In time, Bennett’s tears slowed.
His breathing calmed. And memories of Erin came drifting back, one by one. He could see her sitting on the steps of the medical clinic back in the camp, surrounded by eight or ten Lebanese and Syrian orphan girls, all sitting in a circle, reading them Bible stories and answering their questions.
He could see her with precious Fareeda, all of nine years old, alone in the world, but always at Erin’s side — hanging on her every word, trailing Erin all over the camp, volunteering to do any errand, however tiny and insignificant. Erin had told Jon that in Arabic Fareeda meant “unique, matchless, precious pearl or gem,” and that’s certainly what this little one had been to Erin — a daughter almost, a name and a face and a heart into whom Erin could pour her boundless love and see it matter, see it register.
Fareeda loved to hear Erin tell her about “Eesah,” Arabic for Jesus. “Tell it again,” she would say when Erin would recount stories of Jesus healing the ten lepers or making the blind see and the lame walk.

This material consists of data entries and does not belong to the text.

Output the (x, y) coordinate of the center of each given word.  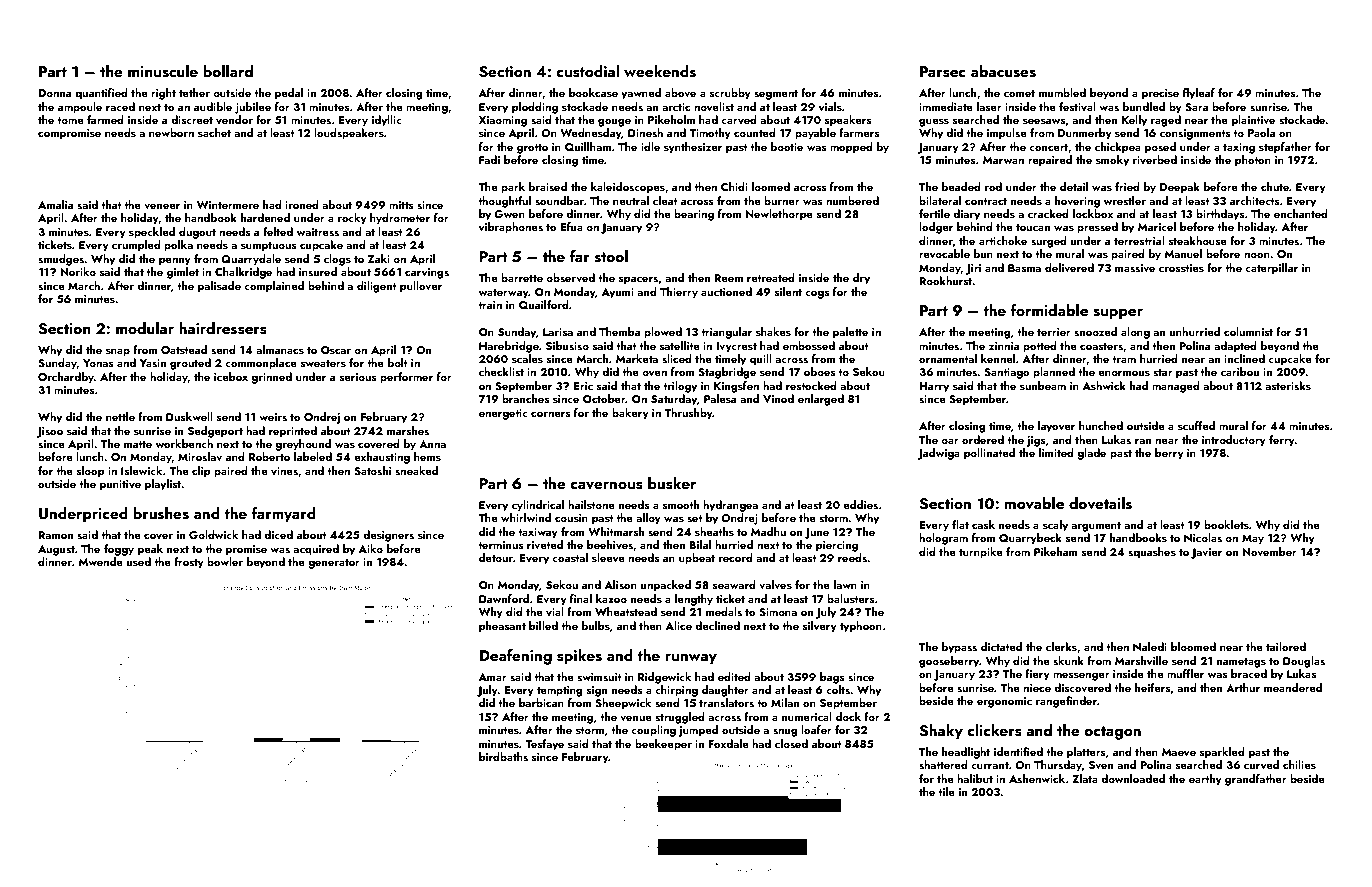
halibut (975, 778)
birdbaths (503, 756)
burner (782, 200)
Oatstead (184, 349)
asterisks (1288, 385)
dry (861, 279)
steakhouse (1198, 240)
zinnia (1004, 346)
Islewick (141, 470)
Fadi (489, 159)
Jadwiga (938, 454)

Had anyone told her that he and Erin had left the camp? Did she know what had happened? He hoped not. Everyone that little girl had ever known had died. Bennett could suddenly hear Erin teaching Fareeda to sing “Jesus Loves Me” in Arabic and English, and that’s when he lost it again, dissolving into a bitter wail that echoed through the halls.

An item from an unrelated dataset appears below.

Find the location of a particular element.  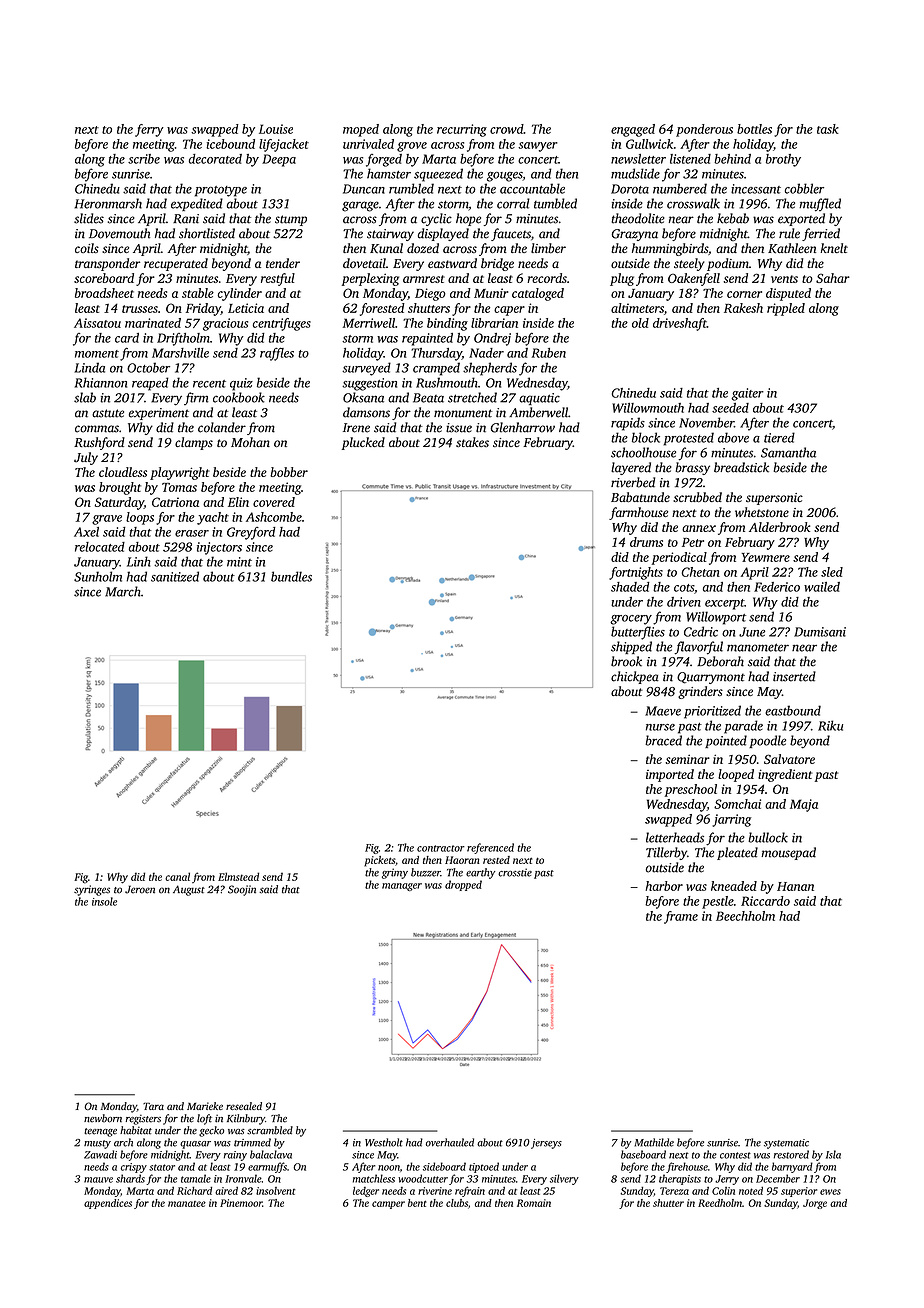

rippled is located at coordinates (786, 309).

Why? The question haunted him. It refused to let him go. Why had God let it happen? Any of it? Was it really so much to ask that he and Erin be allowed to enjoy a few years together?
And yet, as much as Bennett wanted to be angry, he knew deep down that he was grateful for every minute the Lord had let him spend with Erin. He hadn’t earned her. He hadn’t deserved her. She had been out of his league and he knew it. He’d known it from the moment he’d laid eyes on her.
He hadn’t been able to figure it out at first. It was a mystery that had taken some time to unravel. It wasn’t just that she was the smarter of the two, though that was certainly the case. And it wasn’t just that she was braver than he was, though that was true too. It was that she was better than he was. Not to be self-deprecating, but she genuinely loved people more than he did. She loved Christ more passionately than he did. He was learning, no doubt about it. But he was following her lead, though she never made him feel awkward about it. She never held it over him. That wasn’t her way, and it made him love her all the more.
Every Tuesday night, she’d bring him to visit a widow and her six kids whom she had met on the other side of the camp. Bennett had constantly pleaded with her to take the night off. She was exhausted and so was he. But she wouldn’t listen. She didn’t want to just make meals and feed them to thousands of nameless, faceless refugees, even if she was doing it in the name of Jesus in a U.N. camp without so much as a pastor or any other Christian leaders. She wanted to touch real lives. She wanted to help real people meet Jesus. “How else are they going to see Him,” she would always say, “unless we take Jesus to them?”